Stated task ::
Write the next part of the CP2K mailing-list thread about the out-of-memory C3N4 calculation, picking up right after its last sentence.

Excerpted passage ::
■ ■ ■ ■ ■
[CP2K-user] [CP2K:20727] Re: out of memory: C3N4 (56 atoms) HES06 + RI-HFX + ADMM

yj jiang rudin.jiang at gmail.com
Mon Sep 23 07:37:22 UTC 2024


Dear Bussy, Stein, and other CP2K experts,

With your guidance, I have been able to run this job on a 512GB HPC. 
However, I still encounter some issues.

After running the calculations several times, I keep running into memory 
problems right after the first SCF iteration ends (upon diagonalizing the 
first Fock matrix). Could you please advise on where the memory consumption 
lies and how I can optimize it to reduce memory usage?

Moreover, could you please check if there are any other precision-related 
issues in this input file? I am particularly concerned about the settings 
in the INTERACTION_POTENTIAL section.

Thank you very much for your assistance!

Best regards,
Jiang

在2024年9月22日星期日 UTC+8 17:13:50<yj jiang> 写道:

> Deer Bussy
>
> Your suggestions have been extremely helpful. I am now able to run this 
> system on a 512GB HPC.
> The running speed is acceptable to me, considering the large amount of 
> computation involved. 
> Thank you very much for your help.
>
> Best wishes.
> Jiang
> 在2024年9月19日星期四 UTC+8 21:33:29<Augustin Bussy> 写道:
>
>> Hi Jiang,
>> I was able to run your input file on a 512G system, but I'd like to add a 
>> few comments:
>> 1) I somehow missed the fact that you are running RI-HFX with K-points. 
>> In such a case, the choice of the RI metric is not crucial for performance 
>> (or memory usage), and the best course of action is to keep the default.
■ ■ ■ ■ ■
Supplied material ::

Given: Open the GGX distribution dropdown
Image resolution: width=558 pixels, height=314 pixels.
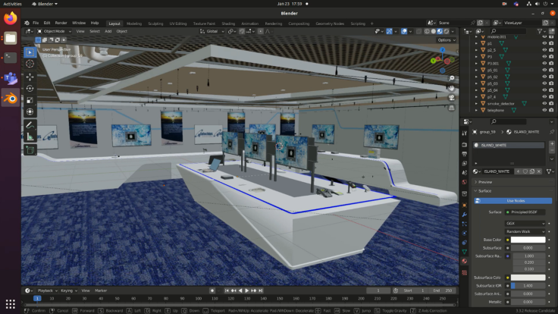Looking at the screenshot, I should pos(525,223).
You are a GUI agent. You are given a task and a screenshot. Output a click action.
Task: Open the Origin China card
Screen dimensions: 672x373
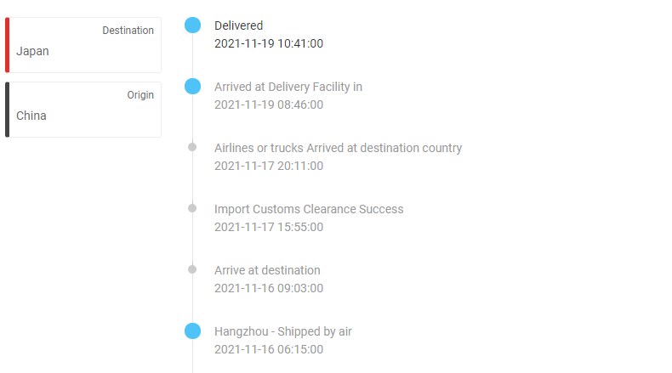[x=83, y=110]
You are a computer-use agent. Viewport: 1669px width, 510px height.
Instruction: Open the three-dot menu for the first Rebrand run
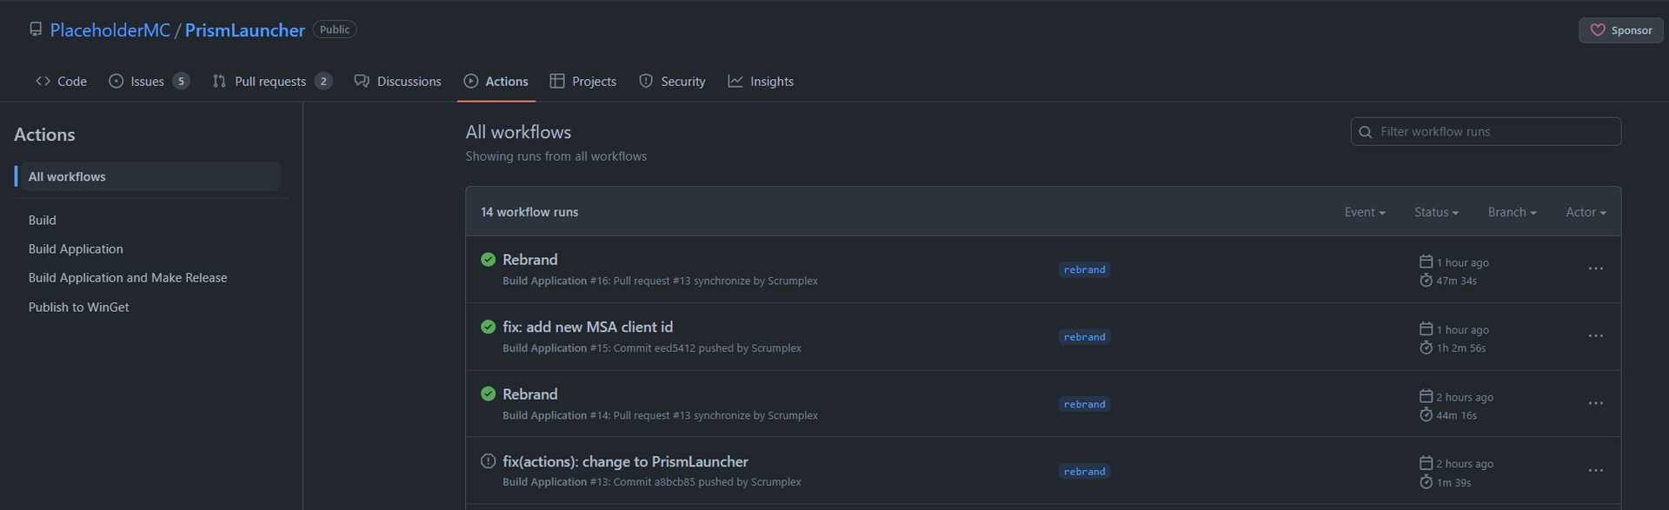click(1596, 268)
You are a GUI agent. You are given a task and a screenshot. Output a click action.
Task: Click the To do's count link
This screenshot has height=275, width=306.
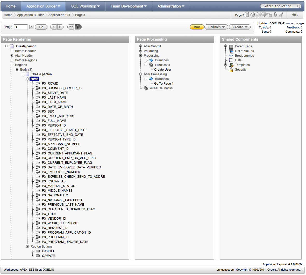[270, 27]
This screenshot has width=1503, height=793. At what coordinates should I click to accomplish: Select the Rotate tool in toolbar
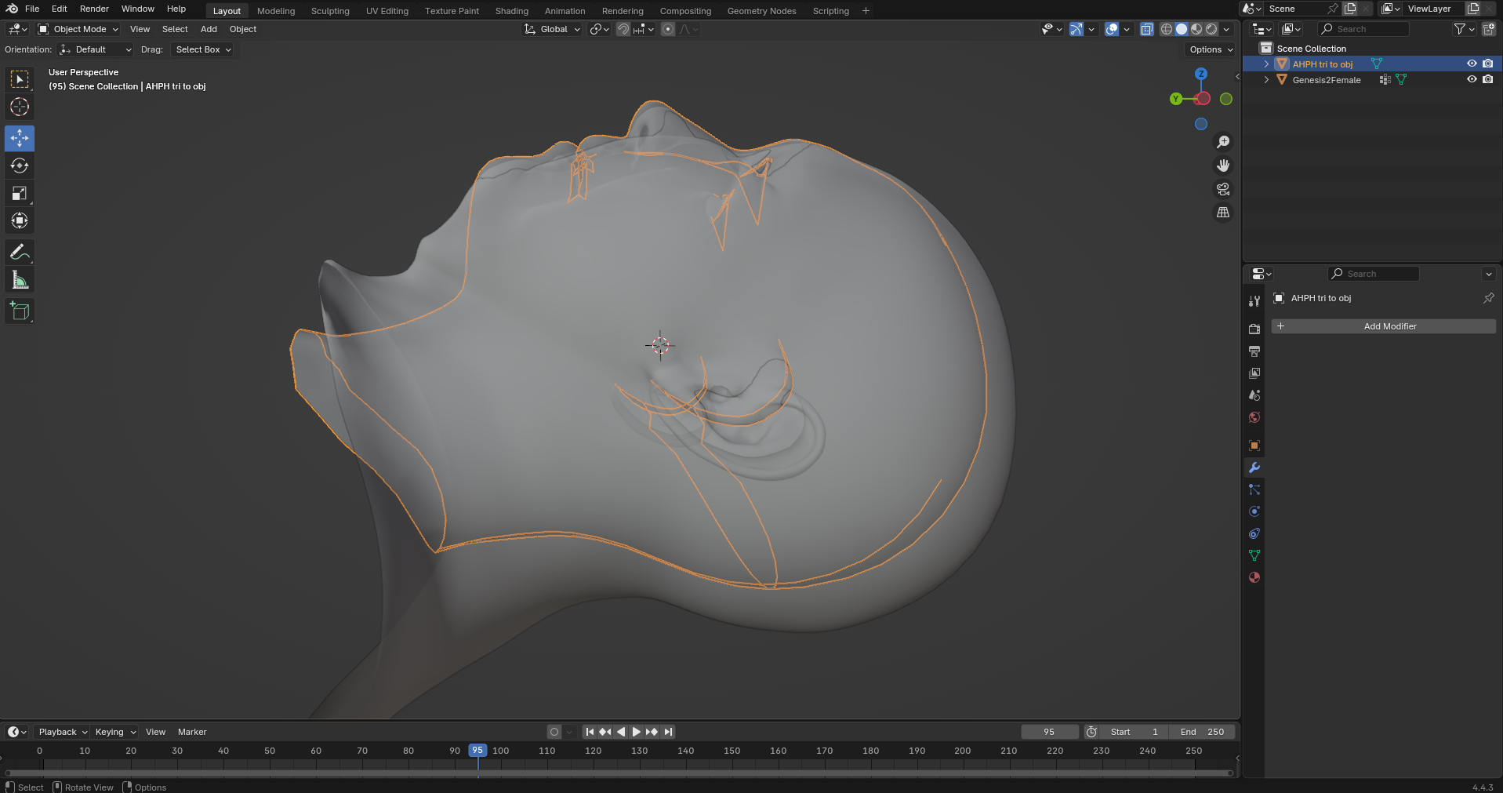pyautogui.click(x=20, y=166)
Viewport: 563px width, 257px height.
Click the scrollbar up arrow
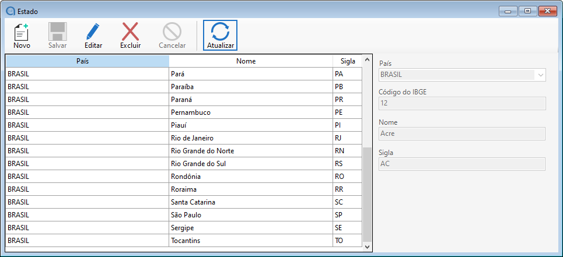[367, 60]
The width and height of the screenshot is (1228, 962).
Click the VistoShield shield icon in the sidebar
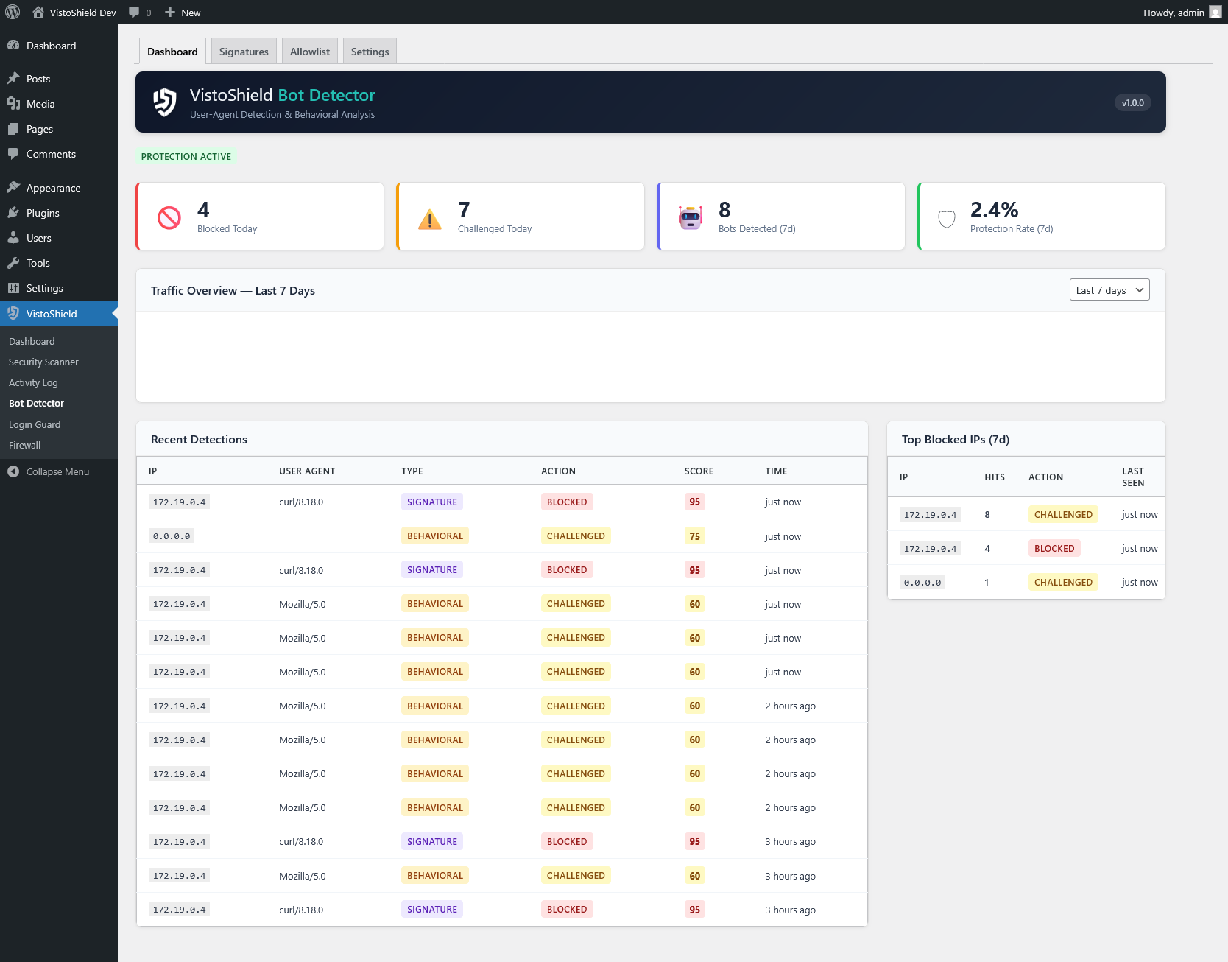(x=14, y=313)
■ ■ ■ ■ ■
Written answer ::
>> 2) What really matters is the number of atoms in the unit cell, the 
>> diffuseness of the basis set, and the range of the HFX potential. There is 
>> not much you can do here, especially since you already use ADMM. The range 
>> of the HFX potential really matters, because this influences how many 
>> periodic images of your system need to be considered. Typically, this  has 
>> a limited impact for 2D systems, because there should only be images along 
>> the XY axes. However, if the extent of the cell in the Z direction is too 
>> short, periodic images get involved as well. *I found that increasing 
>> the Z cell parameters from 20 Ang to 30 Ang speeds up the calculations by a 
>> factor 2*, because less images are needed.
>> 3) Unless you reach a very high number of K-points (~1000), this has 
>> practically no impact on cost, and only a little on memory. You might as 
>> well use a denser grid than 3x3x1
>> 4) I am not sure if your system is a metal. If it is not, you should 
>> avoid using Broyden mixing and smearing, as SCF convergence slows down.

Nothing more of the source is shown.